I can't recall a single case where I ever thought it did. Even if it can, the utility rate doesn't appear high enough to make it worth keeping in my literary toolbox.

4. Profanity turns off many readers. Friends occasionally ask whether I read reviews of my books. I do. My favorite review of all time was this one, posted on Goodreads by a reader named Jackie about my first novel, Red Cell:

"Another one of those almost 4 star (but not quite) books. Although I should, by all rights, give this an extra star just for being clean and devoid of foul language. Thank you, Mr. Henshaw for providing an entertaining read without offending those sensibilities."

Jackie only gave Red Cell three stars out of five, but I think she represents a quiet group — maybe even a silent majority — who just don't appreciate having foul language thrown at them. I've heard a lot of people say they didn't like a movie or a book because it was full of profanity. I've never heard anyone say, "it would've been a better book (or movie) if it just had a lot more cursing in it." I'm writing for the former because I don't think the latter exists and I think most of the rest really wouldn't even notice a lack of profanity if the story was told well enough to sweep them away.

5. I want to live in a more polite society. The fact is that our society (I'm speaking about the United States here) has become far more coarse and far less civil in my lifetime. Our federal government is grinding to a halt because our leaders can't figure out how to disagree on issues and maintain personal respect for each other at the same time; but that's just a symptom of what's happening among the body politic. We've decided that people who disagree with us aren't just misinformed or mistaken; such people must be downright evil, or at least so stupid that we don't have to respect them.

When did I have that epiphany? On Friday, June 25, 2004. (warning: there's profanity in the linked article and audio soundbite).

Do we really want to celebrate our national leaders verbally attacking each other like that?
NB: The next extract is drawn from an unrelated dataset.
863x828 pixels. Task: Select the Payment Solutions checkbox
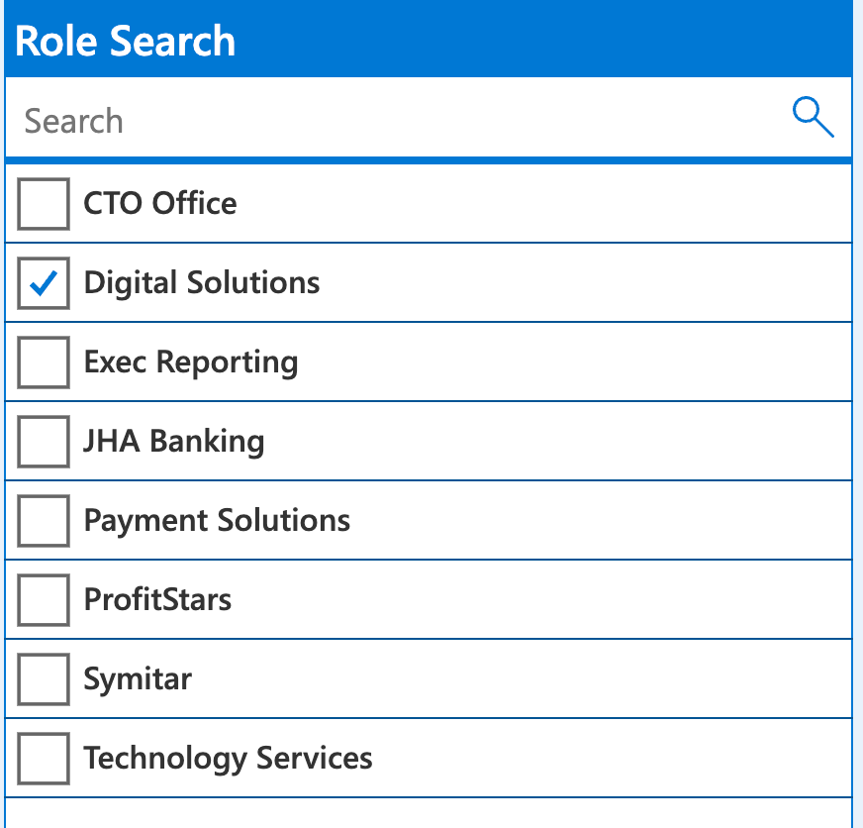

I don't think so; but can we realistically expect our leaders to behave any better when the citizens who elected them talk to each other the same way? That's the beauty of and problem with democracy — the people get exactly the kinds of leaders they deserve. Swearing in public used to get the speaker shunned as crude and uncivilized. Now we elect leaders who insult each other in open view of the media and celebrate it, and then get frustrated when those leaders can't work together to solve serious problems. Well, it's our fault for putting them there and for creating a climate where those leaders think such behavior isn't merely okay but actually a sign of strength.

I have no expectations that my books are ever going to radically change society; but I don't have to contribute to that climate.

6. Because I'm a Mormon and faithful Mormons don't curse. Enough said.

 

That's my long answer. I'm sure that some will say that I'm judging others unfairly, being naive, self-righteous, etc. I hope not. I know that others weren't raised as I was and/or don't believe what I do and don't respect them less when they let an ugly word fly on occasion. I simply believe that profanity adds nothing to the language and detracts plenty. If we want a courteous and respectful society we have to change the ways we think and share our thoughts. We'll never get there if we settle for resorting to the crudest words we know instead of looking for higher ways of expression.